En Algérie, le seuil de 50% des jeunes hommes alphabétisés fut atteint dès 1964. Mais la guerre d’Algérie a absorbé ces énergies nouvelles, au-delà de l’Indépendance. En 1981, le taux d’alphabétisation des femmes atteint 50%. Cette éducation féminine a fortement déstabilisé une société déjà en mal d’identité et qui vivait en plus une chute de fécondité d’une extrême brutalité. 10 ans plus tard intervenait la crise islamiste.
Or, au Maroc, les femmes de 20 ans ont dépassé le seuil d’alphabétisation de 50% en 1996, il y a 10 ans. Une telle évaluation situerait donc le Royaume dans la dernière zone dangereuse.
Mais l’évolution démographique marocaine ne peut être comparée à celle avortée de l’Algérie, expliquent Todd et Courbage. D’abord parce que les Marocains n’ont pas connu l’histoire fragile de leurs voisins de l’Est, et que par conséquent ne regroupent pas tous les éléments déstabilisateurs qui ont fait basculé d’un coup l’Algérie dans l’islamisme. Mais aussi parce que les problèmes d’identité du Maroc sont moindres par rapport à son voisin, du fait que «l’Etat marocain et sa monarchie soient communément inscrits dans une longue histoire».

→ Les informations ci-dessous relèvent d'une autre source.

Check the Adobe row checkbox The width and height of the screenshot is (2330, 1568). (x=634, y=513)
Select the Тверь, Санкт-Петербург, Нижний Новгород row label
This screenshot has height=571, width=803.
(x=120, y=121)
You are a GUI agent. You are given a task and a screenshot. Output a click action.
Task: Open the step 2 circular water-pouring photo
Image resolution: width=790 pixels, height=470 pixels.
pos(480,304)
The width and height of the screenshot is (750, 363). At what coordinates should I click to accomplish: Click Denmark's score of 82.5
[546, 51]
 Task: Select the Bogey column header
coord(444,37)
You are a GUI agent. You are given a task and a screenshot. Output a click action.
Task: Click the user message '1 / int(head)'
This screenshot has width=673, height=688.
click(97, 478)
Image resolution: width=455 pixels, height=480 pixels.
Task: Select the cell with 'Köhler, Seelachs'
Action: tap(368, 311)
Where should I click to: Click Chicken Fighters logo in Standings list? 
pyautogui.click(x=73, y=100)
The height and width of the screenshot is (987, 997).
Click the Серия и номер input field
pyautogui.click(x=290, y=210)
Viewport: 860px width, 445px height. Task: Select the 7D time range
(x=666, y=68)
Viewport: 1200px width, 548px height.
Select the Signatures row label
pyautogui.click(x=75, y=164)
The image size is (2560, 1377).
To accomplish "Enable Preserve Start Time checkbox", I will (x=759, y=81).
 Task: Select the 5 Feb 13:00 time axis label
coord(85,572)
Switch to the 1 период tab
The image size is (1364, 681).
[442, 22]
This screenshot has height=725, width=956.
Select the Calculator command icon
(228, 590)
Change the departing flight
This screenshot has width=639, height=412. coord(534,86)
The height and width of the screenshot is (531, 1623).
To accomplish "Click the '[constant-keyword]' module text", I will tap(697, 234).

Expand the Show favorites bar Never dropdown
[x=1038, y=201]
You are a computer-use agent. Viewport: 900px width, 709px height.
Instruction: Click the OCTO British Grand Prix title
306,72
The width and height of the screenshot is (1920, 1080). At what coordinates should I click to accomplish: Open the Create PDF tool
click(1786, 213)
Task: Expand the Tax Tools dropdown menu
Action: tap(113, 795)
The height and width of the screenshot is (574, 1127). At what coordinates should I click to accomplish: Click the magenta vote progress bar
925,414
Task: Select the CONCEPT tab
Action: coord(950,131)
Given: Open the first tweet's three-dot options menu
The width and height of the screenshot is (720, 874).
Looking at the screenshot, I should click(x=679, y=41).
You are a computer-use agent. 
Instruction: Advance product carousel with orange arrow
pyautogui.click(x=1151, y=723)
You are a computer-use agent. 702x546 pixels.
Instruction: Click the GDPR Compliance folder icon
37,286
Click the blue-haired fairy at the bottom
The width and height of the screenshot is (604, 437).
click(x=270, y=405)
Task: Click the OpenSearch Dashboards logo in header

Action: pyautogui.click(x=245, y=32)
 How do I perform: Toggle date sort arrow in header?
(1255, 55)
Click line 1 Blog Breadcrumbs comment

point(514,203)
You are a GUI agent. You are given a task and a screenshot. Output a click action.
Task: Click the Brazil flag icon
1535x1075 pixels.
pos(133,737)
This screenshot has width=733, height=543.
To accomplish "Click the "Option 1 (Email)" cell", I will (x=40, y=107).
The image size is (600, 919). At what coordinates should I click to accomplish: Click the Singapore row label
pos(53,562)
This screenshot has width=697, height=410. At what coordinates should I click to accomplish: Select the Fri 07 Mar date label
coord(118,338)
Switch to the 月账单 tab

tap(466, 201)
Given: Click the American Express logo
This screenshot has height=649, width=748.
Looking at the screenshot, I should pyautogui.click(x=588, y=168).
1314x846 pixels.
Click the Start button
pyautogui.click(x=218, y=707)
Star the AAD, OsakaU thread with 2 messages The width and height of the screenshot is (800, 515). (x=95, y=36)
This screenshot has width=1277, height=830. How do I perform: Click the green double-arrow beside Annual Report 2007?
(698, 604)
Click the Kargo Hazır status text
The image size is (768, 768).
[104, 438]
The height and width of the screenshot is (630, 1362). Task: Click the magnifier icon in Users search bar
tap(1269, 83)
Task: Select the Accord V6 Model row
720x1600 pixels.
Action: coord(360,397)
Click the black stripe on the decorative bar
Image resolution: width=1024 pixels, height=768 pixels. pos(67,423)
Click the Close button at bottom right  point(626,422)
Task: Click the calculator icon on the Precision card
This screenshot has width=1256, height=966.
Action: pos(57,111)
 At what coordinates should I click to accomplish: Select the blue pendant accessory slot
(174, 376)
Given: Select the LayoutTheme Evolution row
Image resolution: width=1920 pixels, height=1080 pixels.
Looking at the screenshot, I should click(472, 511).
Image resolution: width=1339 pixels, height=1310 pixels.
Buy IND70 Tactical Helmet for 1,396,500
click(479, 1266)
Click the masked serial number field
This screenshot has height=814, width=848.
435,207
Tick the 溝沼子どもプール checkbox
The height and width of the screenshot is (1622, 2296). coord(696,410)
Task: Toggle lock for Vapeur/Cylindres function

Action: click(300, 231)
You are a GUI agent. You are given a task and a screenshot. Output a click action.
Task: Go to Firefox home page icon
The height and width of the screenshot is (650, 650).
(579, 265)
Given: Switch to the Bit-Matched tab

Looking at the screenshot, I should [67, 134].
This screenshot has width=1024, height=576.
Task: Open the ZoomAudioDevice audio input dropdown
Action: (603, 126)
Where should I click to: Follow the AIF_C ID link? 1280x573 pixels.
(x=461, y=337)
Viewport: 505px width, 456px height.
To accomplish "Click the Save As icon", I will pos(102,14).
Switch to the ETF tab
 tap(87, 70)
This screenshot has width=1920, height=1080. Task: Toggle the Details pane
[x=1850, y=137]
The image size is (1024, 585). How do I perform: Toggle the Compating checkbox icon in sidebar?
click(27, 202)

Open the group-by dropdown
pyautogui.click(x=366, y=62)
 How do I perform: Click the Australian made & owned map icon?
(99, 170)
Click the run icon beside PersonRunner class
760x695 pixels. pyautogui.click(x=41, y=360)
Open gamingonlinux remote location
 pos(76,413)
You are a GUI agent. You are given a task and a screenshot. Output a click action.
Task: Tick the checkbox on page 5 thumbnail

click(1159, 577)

"Les Marocaines font deux fois moins d’enfants qu’il y a 20 ans: En 1980, une femme qui arrivait en fin de période de fécondité avait eu en moyenne 6 enfants nés vivants. En 2004, une femme, au même âge, a eu en moyenne 2,5 enfants nés vivants. L’indice a donc significativement chuté. Cette chute de la fécondité a d’ailleurs été plus brutale au Maroc qu’en Asie. Dans les années 50, les Asiatiques avaient en moyenne 6 enfants. Elles ont mis 50 ans pour descendre à 2, aujourd’hui. Cependant, la mortalité infantile reste encore trop importante comparée à la transition démographique actuelle du Maroc. La mort des enfants de moins de cinq ans n’a pas beaucoup reculé en vingt ans, pointant ainsi un grave problème de santé publique (voir édition du 12 mars 2007 sur www.leconomiste.com)."